### About this task
Print, from the listing below, the lines starting at the line containing "Instruction: Check the" and ending at the line containing "Click the User Information section heading", exactly as they stand, and print nothing else.

=== Begin Enclosure ===

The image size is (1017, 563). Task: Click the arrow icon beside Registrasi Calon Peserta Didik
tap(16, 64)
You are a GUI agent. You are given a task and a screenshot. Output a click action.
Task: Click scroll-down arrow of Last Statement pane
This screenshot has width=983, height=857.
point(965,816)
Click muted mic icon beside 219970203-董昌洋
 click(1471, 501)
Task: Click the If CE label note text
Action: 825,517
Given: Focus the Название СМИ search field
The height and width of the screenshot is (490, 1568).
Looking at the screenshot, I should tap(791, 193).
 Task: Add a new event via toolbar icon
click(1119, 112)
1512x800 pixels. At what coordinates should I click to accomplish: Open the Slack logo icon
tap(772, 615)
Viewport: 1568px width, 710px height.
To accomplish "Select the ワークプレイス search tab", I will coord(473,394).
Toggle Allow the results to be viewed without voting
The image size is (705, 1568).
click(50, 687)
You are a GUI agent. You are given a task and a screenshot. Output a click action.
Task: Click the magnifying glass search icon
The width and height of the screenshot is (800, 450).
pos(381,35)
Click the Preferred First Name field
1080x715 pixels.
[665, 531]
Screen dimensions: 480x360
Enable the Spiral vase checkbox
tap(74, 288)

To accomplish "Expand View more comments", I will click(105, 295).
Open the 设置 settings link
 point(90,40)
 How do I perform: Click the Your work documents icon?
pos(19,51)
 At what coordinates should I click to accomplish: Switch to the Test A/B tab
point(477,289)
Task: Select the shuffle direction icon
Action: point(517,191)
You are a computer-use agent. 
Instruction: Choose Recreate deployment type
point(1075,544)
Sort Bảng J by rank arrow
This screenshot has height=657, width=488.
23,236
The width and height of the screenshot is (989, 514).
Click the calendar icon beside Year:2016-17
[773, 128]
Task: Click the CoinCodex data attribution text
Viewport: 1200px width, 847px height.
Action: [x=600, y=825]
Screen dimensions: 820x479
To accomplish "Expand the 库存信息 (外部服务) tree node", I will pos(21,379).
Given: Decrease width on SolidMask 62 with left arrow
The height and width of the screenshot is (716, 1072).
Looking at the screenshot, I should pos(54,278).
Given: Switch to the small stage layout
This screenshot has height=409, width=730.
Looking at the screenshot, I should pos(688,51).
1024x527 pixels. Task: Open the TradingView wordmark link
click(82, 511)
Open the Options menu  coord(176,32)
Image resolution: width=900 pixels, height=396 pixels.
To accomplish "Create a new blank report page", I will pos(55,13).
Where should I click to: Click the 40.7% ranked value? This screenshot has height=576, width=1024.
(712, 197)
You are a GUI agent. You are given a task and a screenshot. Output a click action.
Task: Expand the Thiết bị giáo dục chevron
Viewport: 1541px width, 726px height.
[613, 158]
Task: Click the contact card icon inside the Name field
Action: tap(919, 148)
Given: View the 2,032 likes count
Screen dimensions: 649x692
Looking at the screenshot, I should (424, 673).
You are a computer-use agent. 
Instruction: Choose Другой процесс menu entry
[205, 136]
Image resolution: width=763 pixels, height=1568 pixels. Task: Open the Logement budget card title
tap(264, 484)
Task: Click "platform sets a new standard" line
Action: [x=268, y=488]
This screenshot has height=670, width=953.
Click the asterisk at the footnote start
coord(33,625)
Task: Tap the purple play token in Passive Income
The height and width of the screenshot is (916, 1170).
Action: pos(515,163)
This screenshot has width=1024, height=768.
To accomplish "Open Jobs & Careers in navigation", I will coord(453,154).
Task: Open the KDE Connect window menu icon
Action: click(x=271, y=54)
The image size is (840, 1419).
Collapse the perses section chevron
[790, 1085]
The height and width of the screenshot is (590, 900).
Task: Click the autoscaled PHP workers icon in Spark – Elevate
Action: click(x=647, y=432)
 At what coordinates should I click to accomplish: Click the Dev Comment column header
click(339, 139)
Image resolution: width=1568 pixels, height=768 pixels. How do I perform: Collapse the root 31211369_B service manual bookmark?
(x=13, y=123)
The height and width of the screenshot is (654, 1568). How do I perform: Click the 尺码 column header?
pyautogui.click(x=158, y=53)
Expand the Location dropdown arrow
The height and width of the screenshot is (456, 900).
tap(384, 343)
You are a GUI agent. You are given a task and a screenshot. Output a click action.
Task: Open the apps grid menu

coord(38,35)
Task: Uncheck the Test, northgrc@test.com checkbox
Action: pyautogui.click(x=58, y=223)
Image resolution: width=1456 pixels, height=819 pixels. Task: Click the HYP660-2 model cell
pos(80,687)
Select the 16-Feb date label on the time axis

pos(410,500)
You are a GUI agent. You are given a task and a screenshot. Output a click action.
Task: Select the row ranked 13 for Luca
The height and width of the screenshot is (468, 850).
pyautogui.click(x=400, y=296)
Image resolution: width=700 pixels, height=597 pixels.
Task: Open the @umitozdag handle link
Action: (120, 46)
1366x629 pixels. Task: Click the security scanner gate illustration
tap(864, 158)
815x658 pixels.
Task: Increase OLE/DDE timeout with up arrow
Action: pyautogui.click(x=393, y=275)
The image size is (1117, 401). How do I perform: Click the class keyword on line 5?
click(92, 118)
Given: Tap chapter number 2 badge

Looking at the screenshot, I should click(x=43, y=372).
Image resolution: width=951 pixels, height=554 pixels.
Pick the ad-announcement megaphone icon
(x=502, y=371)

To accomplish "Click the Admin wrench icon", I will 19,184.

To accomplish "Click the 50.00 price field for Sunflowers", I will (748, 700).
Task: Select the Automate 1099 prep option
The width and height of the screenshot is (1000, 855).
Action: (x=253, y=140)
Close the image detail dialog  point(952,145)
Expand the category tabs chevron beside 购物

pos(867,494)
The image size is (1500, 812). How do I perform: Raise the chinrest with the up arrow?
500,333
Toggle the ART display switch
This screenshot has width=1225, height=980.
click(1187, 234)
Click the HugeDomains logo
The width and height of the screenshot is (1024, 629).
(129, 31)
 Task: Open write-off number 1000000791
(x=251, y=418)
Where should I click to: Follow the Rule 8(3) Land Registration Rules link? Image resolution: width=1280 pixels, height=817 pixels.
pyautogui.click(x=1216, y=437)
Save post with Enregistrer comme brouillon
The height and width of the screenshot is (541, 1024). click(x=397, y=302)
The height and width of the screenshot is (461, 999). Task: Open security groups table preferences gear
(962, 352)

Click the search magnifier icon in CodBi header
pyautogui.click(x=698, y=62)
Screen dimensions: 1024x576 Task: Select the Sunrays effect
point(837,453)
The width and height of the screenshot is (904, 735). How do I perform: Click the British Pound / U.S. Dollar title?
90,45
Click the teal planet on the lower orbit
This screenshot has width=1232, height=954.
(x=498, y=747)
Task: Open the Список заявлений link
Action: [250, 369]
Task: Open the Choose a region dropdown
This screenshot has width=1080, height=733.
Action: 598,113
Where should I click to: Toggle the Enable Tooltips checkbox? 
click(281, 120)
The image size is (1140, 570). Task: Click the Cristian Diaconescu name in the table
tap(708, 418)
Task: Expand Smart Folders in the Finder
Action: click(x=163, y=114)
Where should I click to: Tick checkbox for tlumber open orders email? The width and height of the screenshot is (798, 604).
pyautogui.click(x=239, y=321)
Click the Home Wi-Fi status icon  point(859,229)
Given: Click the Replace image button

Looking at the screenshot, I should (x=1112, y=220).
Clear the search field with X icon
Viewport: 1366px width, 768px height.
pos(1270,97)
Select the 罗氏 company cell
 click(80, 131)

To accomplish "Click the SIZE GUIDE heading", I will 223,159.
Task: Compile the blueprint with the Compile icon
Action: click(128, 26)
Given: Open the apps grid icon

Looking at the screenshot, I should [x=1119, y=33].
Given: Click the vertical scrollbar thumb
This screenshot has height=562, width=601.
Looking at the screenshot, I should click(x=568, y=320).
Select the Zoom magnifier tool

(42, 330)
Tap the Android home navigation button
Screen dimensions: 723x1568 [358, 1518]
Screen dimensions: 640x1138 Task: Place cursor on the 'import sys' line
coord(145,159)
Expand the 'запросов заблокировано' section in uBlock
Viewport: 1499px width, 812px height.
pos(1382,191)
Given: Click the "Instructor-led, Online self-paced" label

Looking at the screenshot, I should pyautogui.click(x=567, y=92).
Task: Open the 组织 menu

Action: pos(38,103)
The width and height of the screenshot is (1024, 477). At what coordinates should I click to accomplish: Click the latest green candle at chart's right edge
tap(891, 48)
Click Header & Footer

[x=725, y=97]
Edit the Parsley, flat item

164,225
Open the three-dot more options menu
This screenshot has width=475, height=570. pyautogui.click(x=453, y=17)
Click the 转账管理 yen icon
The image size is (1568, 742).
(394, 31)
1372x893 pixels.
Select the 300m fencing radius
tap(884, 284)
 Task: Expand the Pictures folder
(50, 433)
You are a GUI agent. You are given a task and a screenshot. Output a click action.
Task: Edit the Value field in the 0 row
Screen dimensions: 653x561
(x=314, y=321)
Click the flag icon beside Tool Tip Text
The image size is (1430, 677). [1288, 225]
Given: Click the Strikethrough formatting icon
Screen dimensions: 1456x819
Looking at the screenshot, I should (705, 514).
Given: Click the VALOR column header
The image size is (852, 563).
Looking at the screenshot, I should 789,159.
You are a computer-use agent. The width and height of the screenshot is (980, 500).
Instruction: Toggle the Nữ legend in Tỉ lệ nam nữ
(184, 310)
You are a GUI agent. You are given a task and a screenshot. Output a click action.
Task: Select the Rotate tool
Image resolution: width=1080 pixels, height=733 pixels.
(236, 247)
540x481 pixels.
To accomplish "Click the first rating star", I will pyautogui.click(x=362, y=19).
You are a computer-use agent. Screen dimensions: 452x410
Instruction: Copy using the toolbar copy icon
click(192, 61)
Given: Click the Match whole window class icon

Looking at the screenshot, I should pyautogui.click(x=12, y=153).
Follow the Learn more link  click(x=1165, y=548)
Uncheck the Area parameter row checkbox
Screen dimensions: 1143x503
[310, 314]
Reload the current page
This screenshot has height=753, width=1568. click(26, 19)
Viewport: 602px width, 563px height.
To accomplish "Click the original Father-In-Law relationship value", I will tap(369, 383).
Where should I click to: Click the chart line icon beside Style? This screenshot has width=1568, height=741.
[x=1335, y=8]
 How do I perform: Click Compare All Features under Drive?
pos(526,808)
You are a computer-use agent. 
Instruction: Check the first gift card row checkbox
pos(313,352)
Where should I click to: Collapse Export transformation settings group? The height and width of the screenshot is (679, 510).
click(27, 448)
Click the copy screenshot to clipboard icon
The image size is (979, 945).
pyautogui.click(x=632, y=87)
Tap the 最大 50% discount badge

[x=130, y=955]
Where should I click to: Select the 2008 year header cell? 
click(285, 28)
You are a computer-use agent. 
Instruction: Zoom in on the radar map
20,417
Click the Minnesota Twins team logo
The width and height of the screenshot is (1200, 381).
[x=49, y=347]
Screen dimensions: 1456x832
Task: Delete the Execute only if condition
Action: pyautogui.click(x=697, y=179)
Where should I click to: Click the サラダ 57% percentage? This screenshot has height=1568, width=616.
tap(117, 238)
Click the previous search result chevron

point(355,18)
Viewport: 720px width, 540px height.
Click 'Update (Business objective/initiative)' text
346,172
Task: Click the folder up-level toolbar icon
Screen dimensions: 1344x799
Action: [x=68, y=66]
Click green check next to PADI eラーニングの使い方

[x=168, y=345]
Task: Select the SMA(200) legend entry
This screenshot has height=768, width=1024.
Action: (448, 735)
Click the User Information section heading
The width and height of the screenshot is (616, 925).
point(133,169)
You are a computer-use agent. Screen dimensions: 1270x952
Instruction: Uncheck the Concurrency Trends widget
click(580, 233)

=== End Enclosure ===

### Solution to the exercise
Instruction: Check the first gift card row checkbox
pos(313,352)
Where should I click to: Collapse Export transformation settings group? The height and width of the screenshot is (679, 510).
click(27, 448)
Click the copy screenshot to clipboard icon
The image size is (979, 945).
pyautogui.click(x=632, y=87)
Tap the 最大 50% discount badge

[x=130, y=955]
Where should I click to: Select the 2008 year header cell? 
click(285, 28)
You are a computer-use agent. 
Instruction: Zoom in on the radar map
20,417
Click the Minnesota Twins team logo
The width and height of the screenshot is (1200, 381).
[x=49, y=347]
Screen dimensions: 1456x832
Task: Delete the Execute only if condition
Action: pyautogui.click(x=697, y=179)
Where should I click to: Click the サラダ 57% percentage? This screenshot has height=1568, width=616.
tap(117, 238)
Click the previous search result chevron

point(355,18)
Viewport: 720px width, 540px height.
Click 'Update (Business objective/initiative)' text
346,172
Task: Click the folder up-level toolbar icon
Screen dimensions: 1344x799
Action: [x=68, y=66]
Click green check next to PADI eラーニングの使い方

[x=168, y=345]
Task: Select the SMA(200) legend entry
This screenshot has height=768, width=1024.
Action: (448, 735)
Click the User Information section heading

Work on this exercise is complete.